BACKGROUND Diffuse panbronchiolitis (DPB), characterised by progressive sinobronchial sepsis, is well characterised in Japanese subjects but not in other ethnic groups. The experience with DPB in seven Chinese patients is described and the clinical profiles compared with those of Japanese subjects.

METHODS Seven Chinese patients (three women; mean (SD) age 48(18.6) years, all never smokers) who attended a teaching hospital centre and fulfilled the diagnostic criteria for DPB were assessed prospectively for clinical, radiological, lung function, microbiological, and other “characteristic” laboratory parameters.

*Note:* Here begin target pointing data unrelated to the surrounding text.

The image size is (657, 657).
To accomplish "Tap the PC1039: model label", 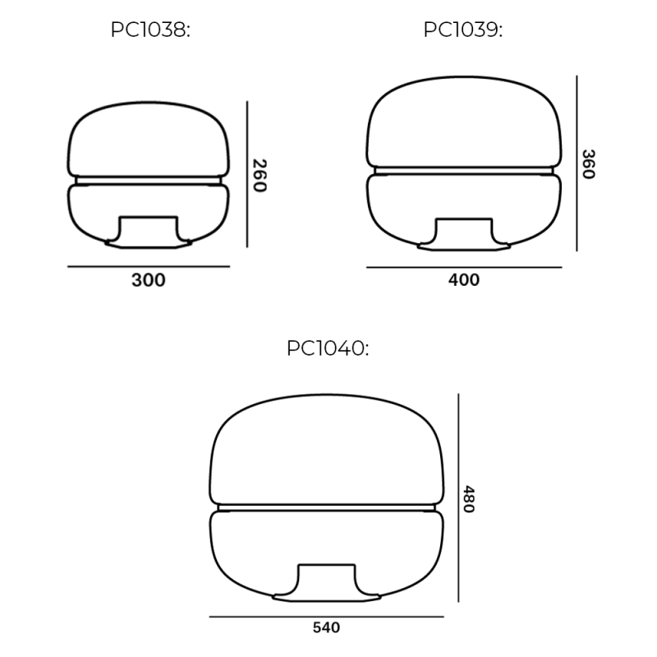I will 462,30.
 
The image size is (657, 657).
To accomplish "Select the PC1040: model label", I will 328,348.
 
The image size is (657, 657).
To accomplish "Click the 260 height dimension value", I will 260,175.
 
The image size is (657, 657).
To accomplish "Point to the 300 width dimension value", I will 149,280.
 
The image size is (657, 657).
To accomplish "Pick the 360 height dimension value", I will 588,164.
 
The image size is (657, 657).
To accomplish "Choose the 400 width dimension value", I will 464,280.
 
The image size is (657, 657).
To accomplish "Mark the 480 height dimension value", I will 469,498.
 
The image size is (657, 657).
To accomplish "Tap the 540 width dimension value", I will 326,628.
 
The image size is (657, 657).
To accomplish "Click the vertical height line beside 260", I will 247,174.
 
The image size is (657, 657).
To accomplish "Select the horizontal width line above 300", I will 149,266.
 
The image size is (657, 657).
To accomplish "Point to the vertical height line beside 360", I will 577,163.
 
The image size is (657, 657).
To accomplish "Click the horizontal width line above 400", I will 464,267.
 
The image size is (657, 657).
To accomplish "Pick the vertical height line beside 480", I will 457,498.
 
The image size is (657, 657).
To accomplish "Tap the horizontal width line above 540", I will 326,616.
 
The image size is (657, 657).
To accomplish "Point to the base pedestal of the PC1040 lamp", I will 326,582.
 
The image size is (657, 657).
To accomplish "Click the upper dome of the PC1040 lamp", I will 326,452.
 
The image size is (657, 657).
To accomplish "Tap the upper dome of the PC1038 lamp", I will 149,140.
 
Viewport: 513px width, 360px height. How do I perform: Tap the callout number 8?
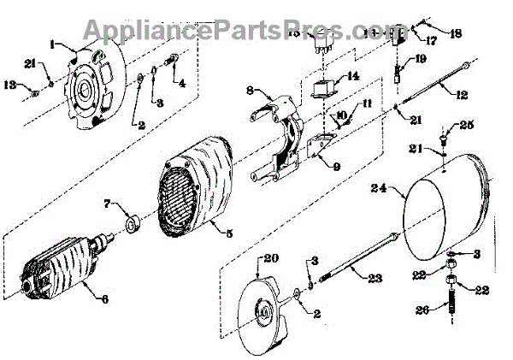point(250,90)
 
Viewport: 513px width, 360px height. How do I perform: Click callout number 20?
point(271,259)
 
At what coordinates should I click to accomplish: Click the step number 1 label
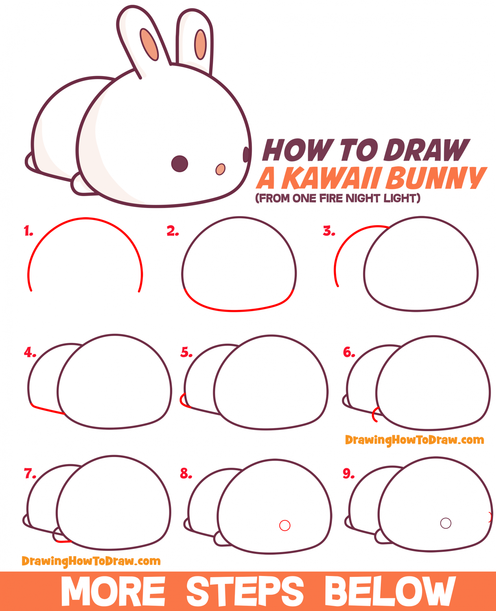28,231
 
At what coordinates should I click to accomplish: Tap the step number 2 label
173,231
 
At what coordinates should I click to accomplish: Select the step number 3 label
329,231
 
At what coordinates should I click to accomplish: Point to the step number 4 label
30,352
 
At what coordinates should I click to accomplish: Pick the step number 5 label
186,352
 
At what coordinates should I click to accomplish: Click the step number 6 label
349,352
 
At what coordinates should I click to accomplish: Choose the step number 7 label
30,473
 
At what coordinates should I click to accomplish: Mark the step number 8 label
186,473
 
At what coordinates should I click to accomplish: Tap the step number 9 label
349,473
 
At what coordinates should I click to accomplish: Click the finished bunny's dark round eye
180,163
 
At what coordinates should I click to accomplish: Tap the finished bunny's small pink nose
220,169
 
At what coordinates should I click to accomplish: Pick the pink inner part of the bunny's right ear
200,44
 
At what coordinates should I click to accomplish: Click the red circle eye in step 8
285,525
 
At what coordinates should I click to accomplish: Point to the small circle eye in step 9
446,523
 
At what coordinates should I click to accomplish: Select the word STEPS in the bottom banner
245,592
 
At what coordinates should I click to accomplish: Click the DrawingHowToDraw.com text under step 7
91,561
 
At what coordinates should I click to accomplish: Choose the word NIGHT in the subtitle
363,198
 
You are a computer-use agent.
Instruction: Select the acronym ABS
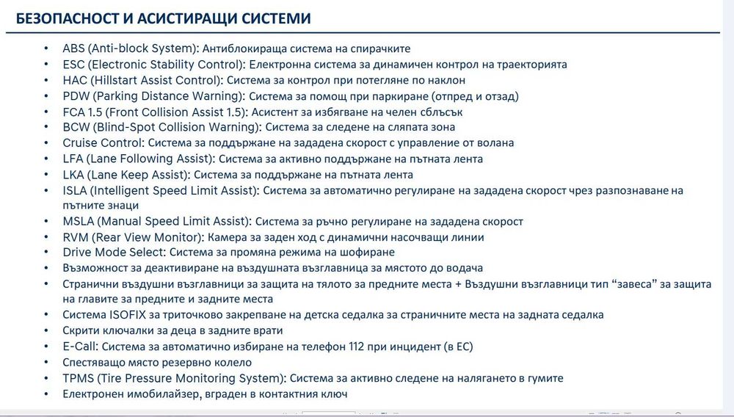click(x=74, y=48)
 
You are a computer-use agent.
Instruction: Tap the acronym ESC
click(x=74, y=65)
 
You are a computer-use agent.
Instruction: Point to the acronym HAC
click(x=75, y=80)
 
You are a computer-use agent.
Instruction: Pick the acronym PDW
click(x=76, y=96)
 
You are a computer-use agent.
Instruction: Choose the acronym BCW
click(x=76, y=128)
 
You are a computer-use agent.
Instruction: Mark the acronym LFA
click(x=73, y=159)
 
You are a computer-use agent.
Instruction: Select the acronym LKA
click(x=73, y=175)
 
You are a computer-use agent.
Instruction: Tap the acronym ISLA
click(x=76, y=191)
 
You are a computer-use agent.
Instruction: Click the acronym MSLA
click(x=78, y=222)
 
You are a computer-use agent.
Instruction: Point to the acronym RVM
click(x=76, y=237)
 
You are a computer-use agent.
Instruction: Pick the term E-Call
click(x=80, y=347)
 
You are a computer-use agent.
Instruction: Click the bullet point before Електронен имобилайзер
click(x=46, y=394)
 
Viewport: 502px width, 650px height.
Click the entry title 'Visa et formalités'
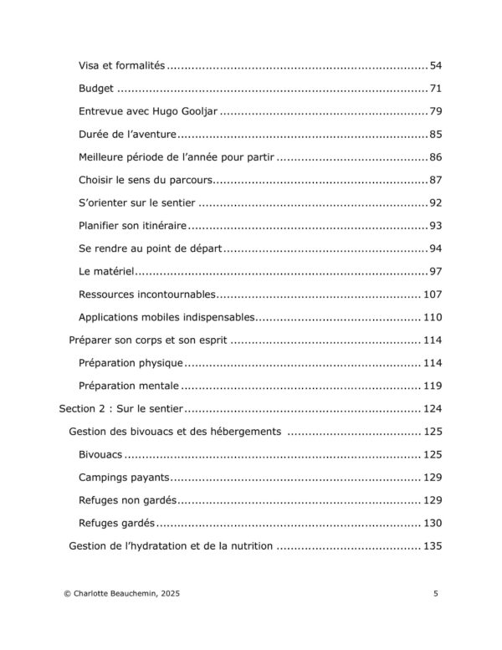122,65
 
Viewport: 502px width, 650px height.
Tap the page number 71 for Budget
435,89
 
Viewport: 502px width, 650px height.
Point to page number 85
435,134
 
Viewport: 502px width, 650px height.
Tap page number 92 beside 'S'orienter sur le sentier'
435,202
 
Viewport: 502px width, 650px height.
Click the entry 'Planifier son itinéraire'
132,226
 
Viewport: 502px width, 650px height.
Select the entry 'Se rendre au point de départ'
150,248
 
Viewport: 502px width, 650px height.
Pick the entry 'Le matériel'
106,271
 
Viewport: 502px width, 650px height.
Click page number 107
432,294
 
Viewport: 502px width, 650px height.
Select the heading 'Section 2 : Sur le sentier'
121,409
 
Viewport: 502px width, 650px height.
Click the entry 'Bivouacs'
100,454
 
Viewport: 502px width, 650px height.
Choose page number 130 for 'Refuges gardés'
432,523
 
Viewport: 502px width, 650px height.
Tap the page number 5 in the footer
436,593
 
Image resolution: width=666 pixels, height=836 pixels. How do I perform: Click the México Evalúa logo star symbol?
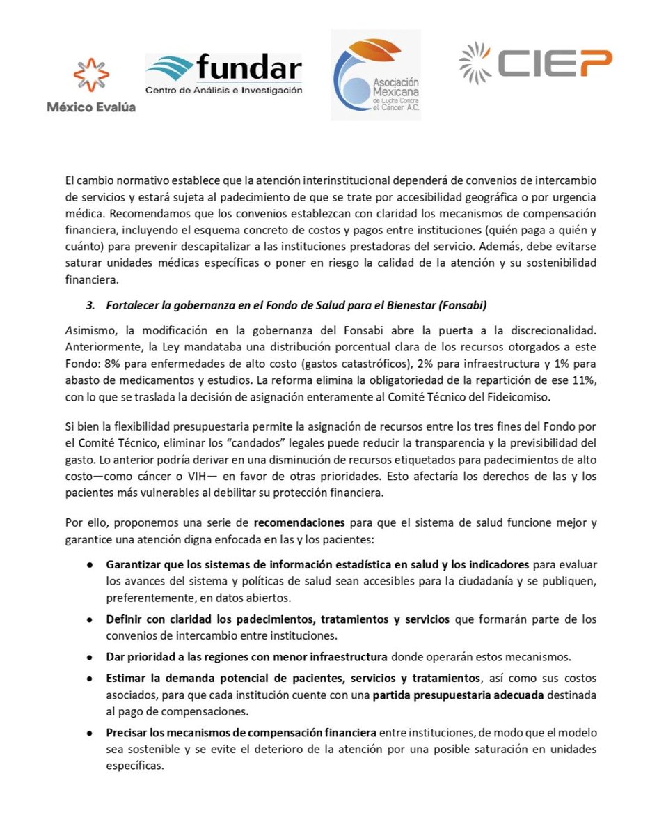91,75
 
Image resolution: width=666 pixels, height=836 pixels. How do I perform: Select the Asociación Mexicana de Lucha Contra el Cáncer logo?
376,75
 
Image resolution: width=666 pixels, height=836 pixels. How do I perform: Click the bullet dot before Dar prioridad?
90,656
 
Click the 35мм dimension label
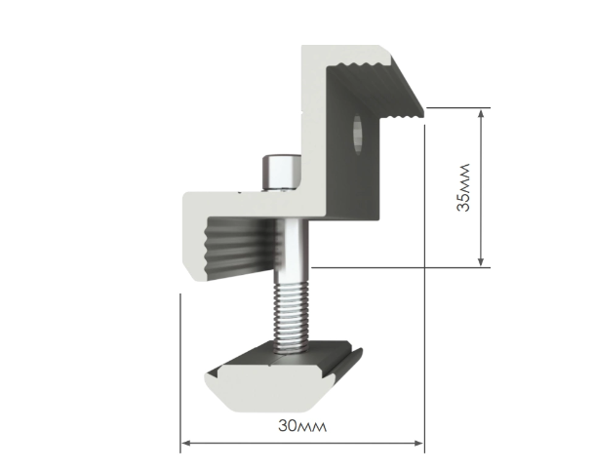pos(463,187)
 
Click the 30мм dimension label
pos(302,426)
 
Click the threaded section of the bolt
pos(291,318)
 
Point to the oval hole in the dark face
pos(357,135)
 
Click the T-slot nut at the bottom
pos(282,375)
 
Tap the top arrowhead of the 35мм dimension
pos(481,114)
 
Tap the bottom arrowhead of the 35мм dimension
pos(481,261)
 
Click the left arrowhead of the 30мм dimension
pos(186,443)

RESULTS Lung function assessment showed a typical obstructive pattern (n = 5) and air trapping (n = 7). Typical bronchiolar infiltration by lymphocytes and plasma cells and accumulation of foamy macrophages in the intraluminal tissue were detected in open lung biopsy specimens (n = 2). Chest radiographs and high resolution computed tomographic scans revealed hyperinflation, diffuse nodules, bronchial thickening and dilatation, peripheral hypoattenuation, and bronchiolectasis. Radiological improvement, manifest as a reduction in nodular density and bronchial thickening, and persistence of other abnormalities such as air trapping were not accurately depicted by the classical Nakata or Akira classifications. The other “characteristic” features such as HLA-B54, IgG subclass deficiency, raised CD4/CD8 T lymphocyte ratio, cold haemagglutinaemia, raised IgA, IgG, and rheumatoid factor were not present. Treatment with erythromycin led to excellent responses in symptoms, lung function indices, and the radiological picture. A review of the non-Japanese cases in the literature reveals that this absence of typical “additional features” in DPB might also be applicable to non-Japanese patients.

CONCLUSIONS We report the only series of non-Japanese Mongoloid patients with well characterised DPB who had uncharacteristic investigation profiles. This experience should help other clinicians in the investigation and management of DPB in non-Japanese patients.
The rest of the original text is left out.